Он двинулся дальше, но уже не бегом, а широким шагом, уверенный в себе – но и настороженный. Его тревожило безмолвие, и горизонты казались покровами, под которыми затаились полчища врагов.
69
Жабодав – не единственное чудовище, бежавшее по следу Хромого; были и другие, большая разномастная свора. Но Пес находился впереди, возглавлял погоню, и только он не нес на спине седока – грозного обитателя или обитательницу Башни. Жабодав – разведчик, самый сильный боец – чаял еще до исхода этого дня войти в анналы истории как убийца последнего из Десяти Взятых, как тот, кто наглухо запер дверцу в глубокую древность.
Он взобрался на гребень низкого холма и впервые увидел Весло. Потревоженный снег сказал ему о том, что здесь задерживался и Хромой. Да вот и он сам – одинокая крапинка движется вдалеке по девственно белому покрову.
Пес припал на брюхо, уменьшив тем самым свой силуэт, и вслушался в безмолвие. Заметил ползущий из города дым, не упустил из виду и то, что все постройки и деревья вне городской стены убраны, там теперь белая гладь. Поддавшись на миг непонятной тревоге, оглядел горизонт – будто не макушки деревьев вдали, а шлемы и копья застывших в тесном строю легионеров.
Позади толпились его спутники. Дождавшись, когда крапинка скроется на темном фоне городской стены, все дружно двинулись вперед, навстречу победе или поражению, постепенно растягиваясь в линию.
70
Сидя в ледяных потемках, Смедз выбивал зубами барабанную дробь. Ныл пустой желудок, было страшно. Внушать себе, что причины тряски и боли – холод и голод, удавалось плохо. Свербила жуткая мысль: а ну как это холера?
Все вокруг было заполнено дымом и запахом сожженных трупов. Смерть в эту ночь собрала богатый урожай. В городе более-менее сносно питались только солдаты. Болезнь без труда проникала в ослабленные тела.
Смедз смотрел на мостик над канавой и гадал, придет ли Рыба и что делать, если не придет. Постепенно он убедил себя, что остался последним из четырех подельников и что величайшее сокровище в мире не спасло его от нищеты. Точно крыса, он ютится в клоаке. Вот уже в десятый раз ищет в мешке забытую корку хлеба – и, конечно, ничего не находит, кроме добытого в Курганье золота и серебра. Целое состояние – но с какой легкостью Смедз отдал бы его за сытный обед, теплую постель и уверенность в том, что всяческие страсти и напасти забудут его имя.

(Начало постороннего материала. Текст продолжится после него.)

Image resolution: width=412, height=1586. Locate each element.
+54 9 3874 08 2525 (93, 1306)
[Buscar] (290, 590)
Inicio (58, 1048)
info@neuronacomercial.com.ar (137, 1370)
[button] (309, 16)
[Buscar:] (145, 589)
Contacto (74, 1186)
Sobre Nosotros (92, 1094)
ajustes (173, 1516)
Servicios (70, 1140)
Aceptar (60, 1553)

Он вздрогнул. Размечтавшись, не заметил, как двое мужчин пришли на мостик. Один из них похож на Рыбу.
Вот Старик дал условный знак – сейчас оставит второго на месте, а сам спустится к напарнику. Смедз засунул мешок в заранее найденное отверстие – туда, где вывалилось несколько камней из облицовки и грунтовые воды промыли полость в земле. Теперь надо пробежать сотню ярдов до конца крытого участка канавы, к свету.

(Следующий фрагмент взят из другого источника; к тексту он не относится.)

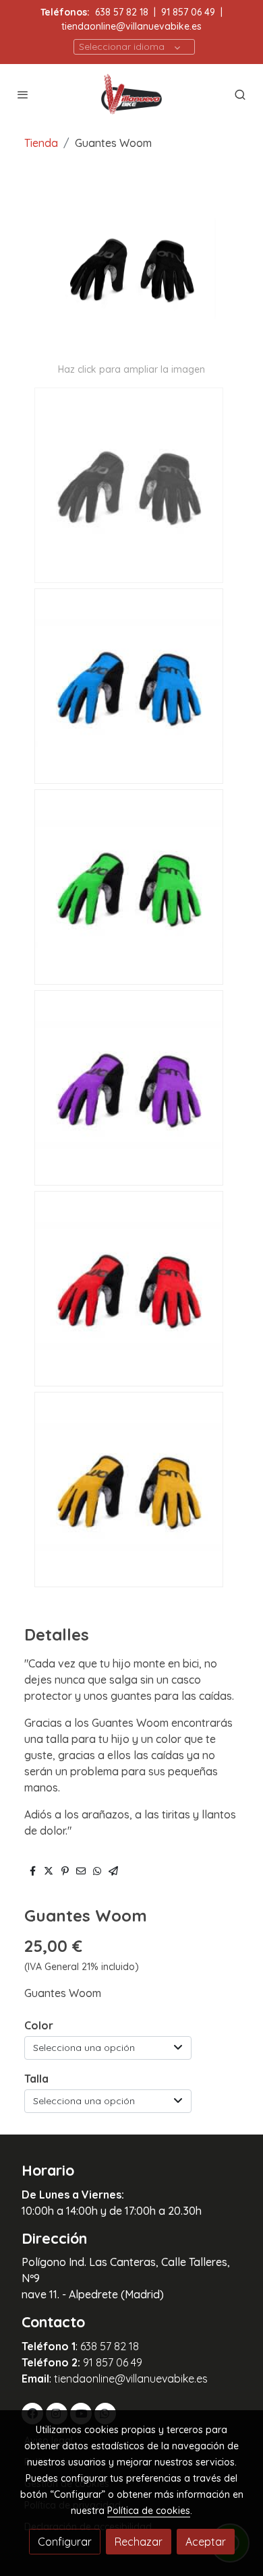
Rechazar (139, 2541)
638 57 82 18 (121, 12)
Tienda (41, 143)
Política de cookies (148, 2511)
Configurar (65, 2541)
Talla (36, 2078)
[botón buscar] (240, 94)
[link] (131, 94)
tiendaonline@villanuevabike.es (131, 26)
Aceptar (205, 2541)
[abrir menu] (23, 94)
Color (38, 2025)
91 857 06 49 (188, 12)
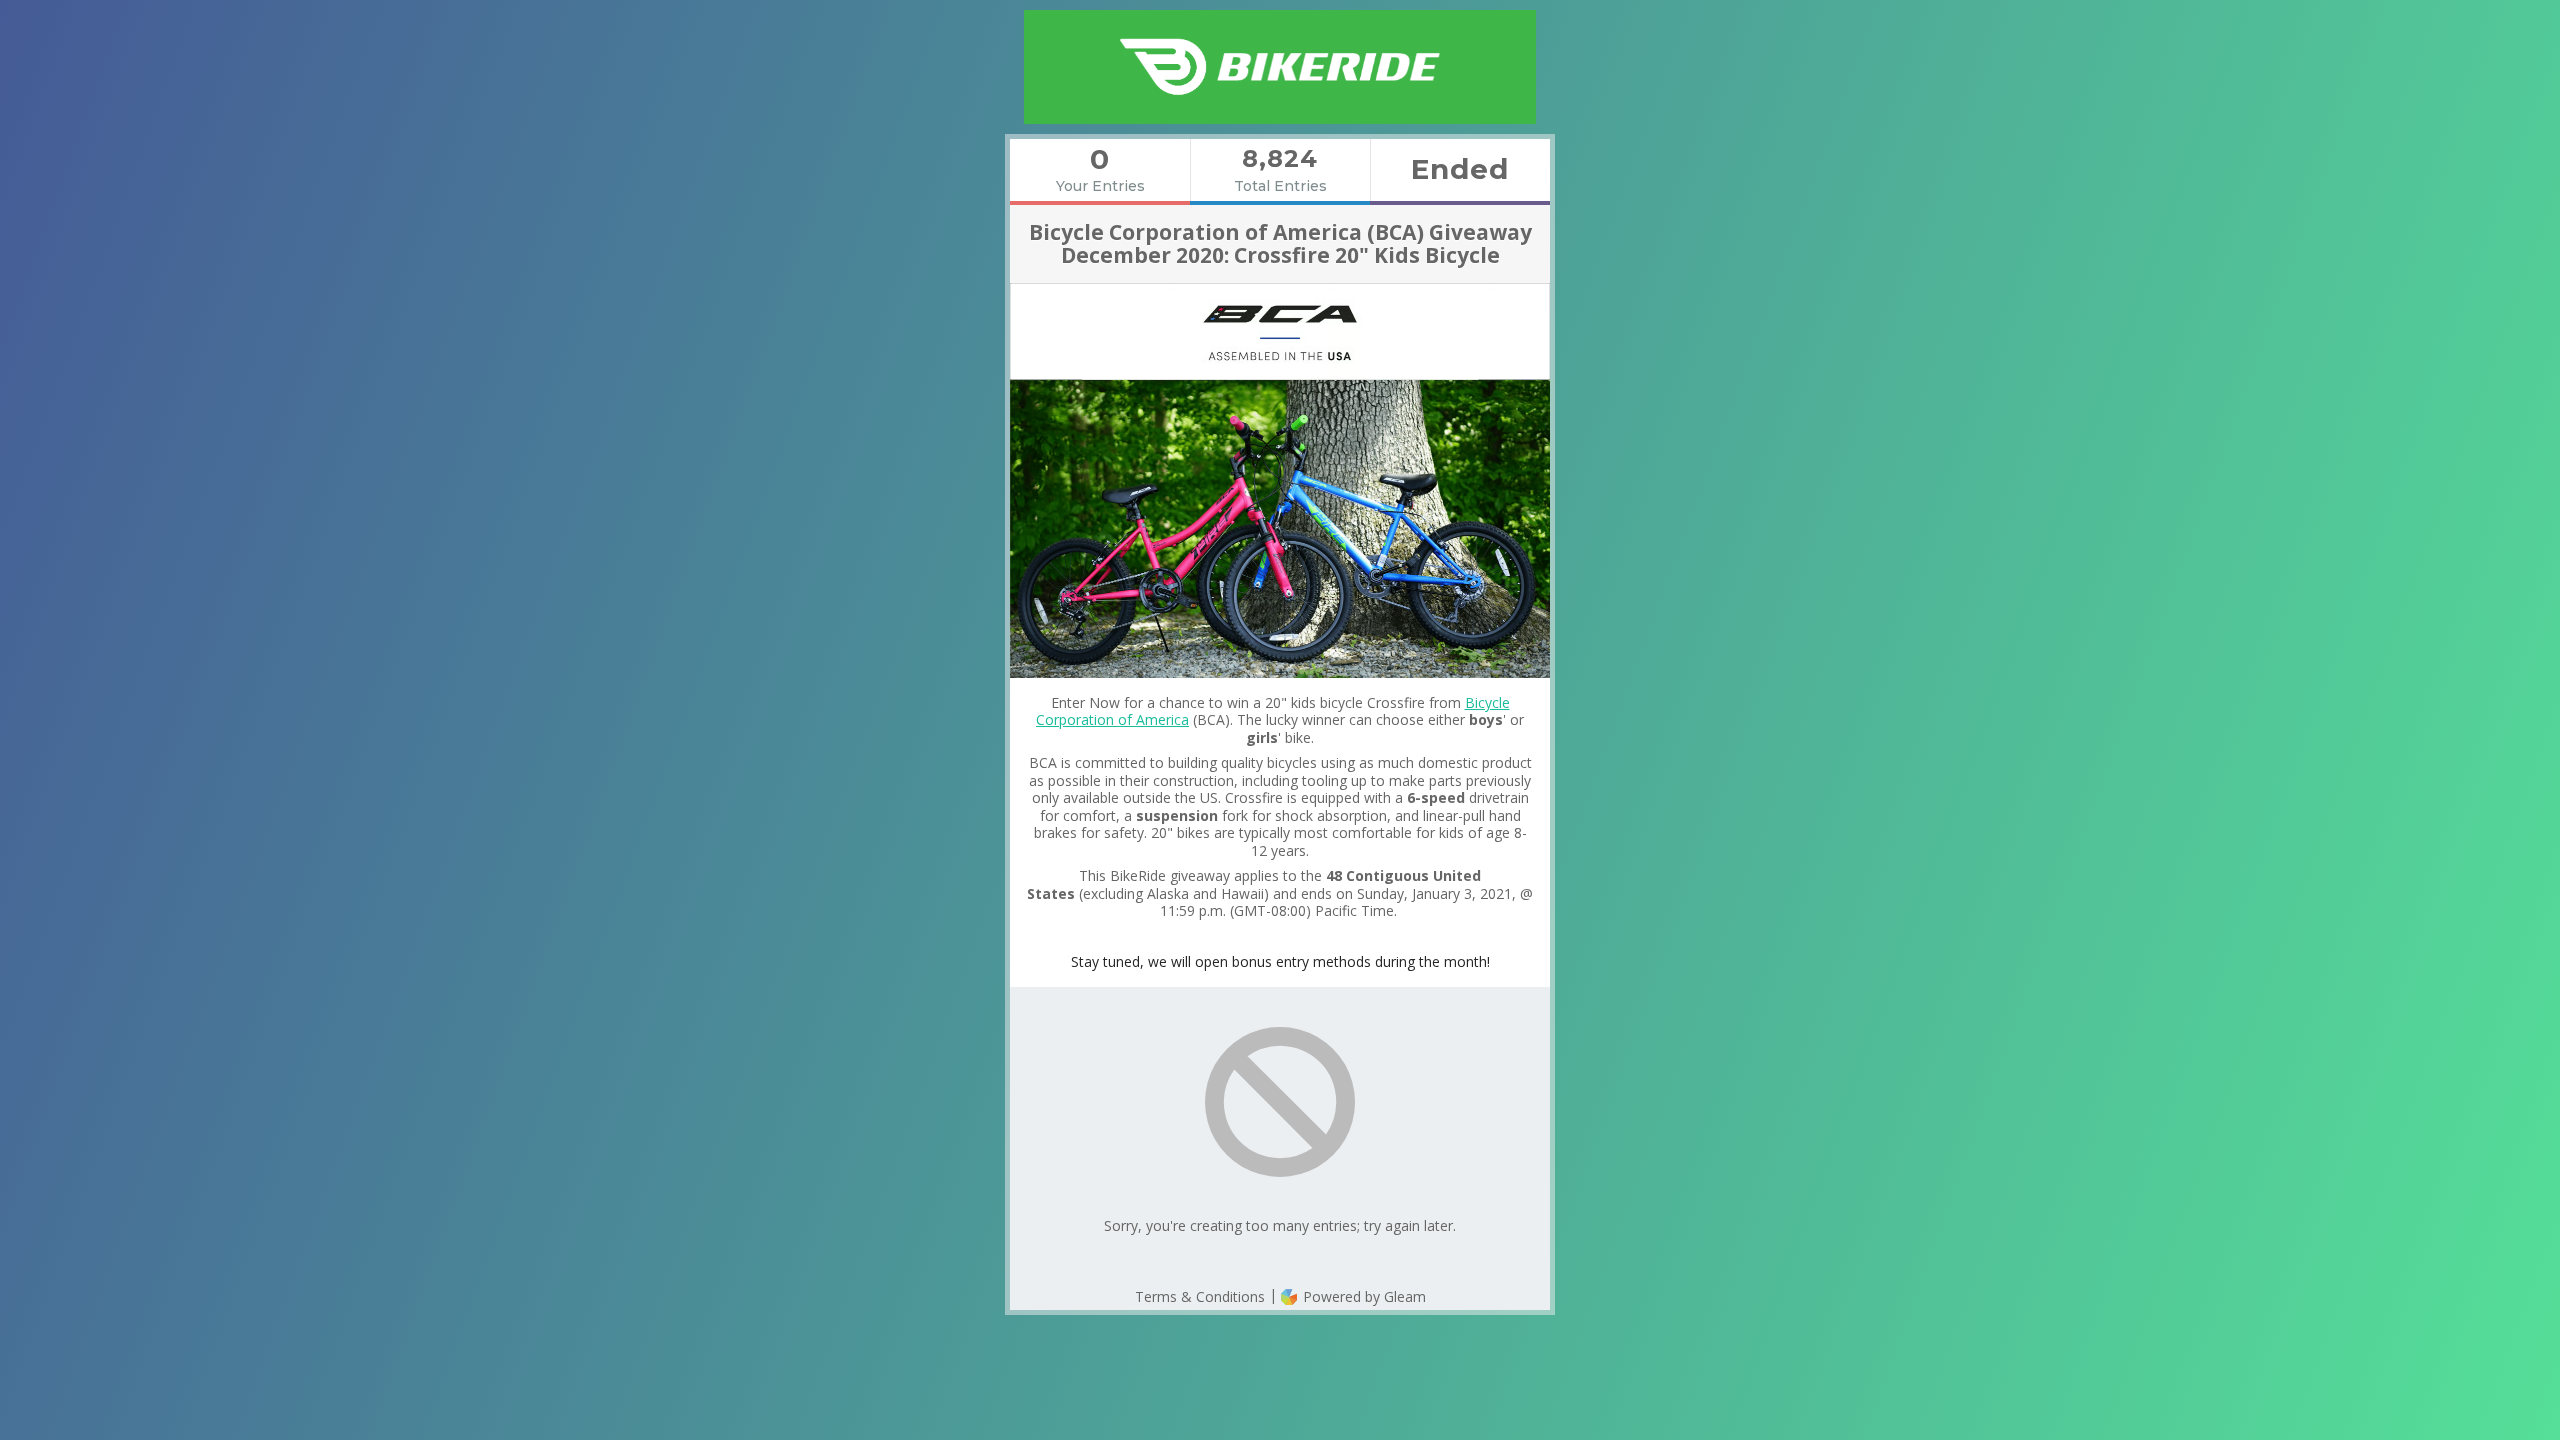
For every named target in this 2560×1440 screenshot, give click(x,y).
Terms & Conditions (1200, 1296)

На полпути он споткнулся о труп, над которым успели хорошенько потрудиться крысы. Но Смедз настолько привык ко всей этой жути, что просто поспешил дальше, не уделив мертвецу даже коротенькой мысли. Он выбрался из канавы и, увязая в снегу, добрался до условленного места встречи, которое нельзя было увидеть с моста – мешал бугор шестифутовой высоты.
Рыба принес внушительных размеров холщовую синюю сумку.
– Порядок? – прохрипел Смедз.
– Да вроде все честно. Здесь первая треть, а еще еда, одежда, одеяло и кое-какие мелочи. Тебе пригодится.
У Смедза потекли слюнки. Но он спросил:
– Что теперь?
– Идешь на мост, берешь вторую треть, говоришь ему, где искать клин. Я наблюдаю из укрытия. Будут заморочки – я его выслежу и пришью. Вперед. Давай закончим дело.
Смедз взглянул на Старика, пожал плечами и зашагал к мостику. Даже сам от себя не ожидал такого хладнокровия. Наверное, уже привык попадать из огня да в полымя. Вон как достойно вел себя в плену у мятежников. Его так и не сломали.
Человек на мостике стоял, прислонясь к перилам и глядя в пустоту. Без любопытства он посмотрел на Смедза, когда тот приблизился. Ногой незнакомец придерживал синюю сумку. Смедз подступил бочком и облокотился о перила по другую сторону от сумки.
Незнакомец был моложе, чем ожидал Смедз, и принадлежал к совершенно незнакомой расе. Легко догадаться, почему он взял себе имя Изгой.
– Смедз Шталь.
– Да. А ты, я гляжу, честный. Такие люди нынче редкость.
– Было время убедиться в пользе игры по правилам. В мешке вторая треть. У тебя есть то, что мне нужно?
– Городская стена. Сто восемьдесят два шага к востоку от северных ворот, под двадцать шестой амбразурой, в кладочном растворе за блоком, который примыкает к торцу заглубленной балки боевого хода.
– Понятно. Спасибо. Всего доброго.
Смедз подхватил сумку и чесанул что было духу.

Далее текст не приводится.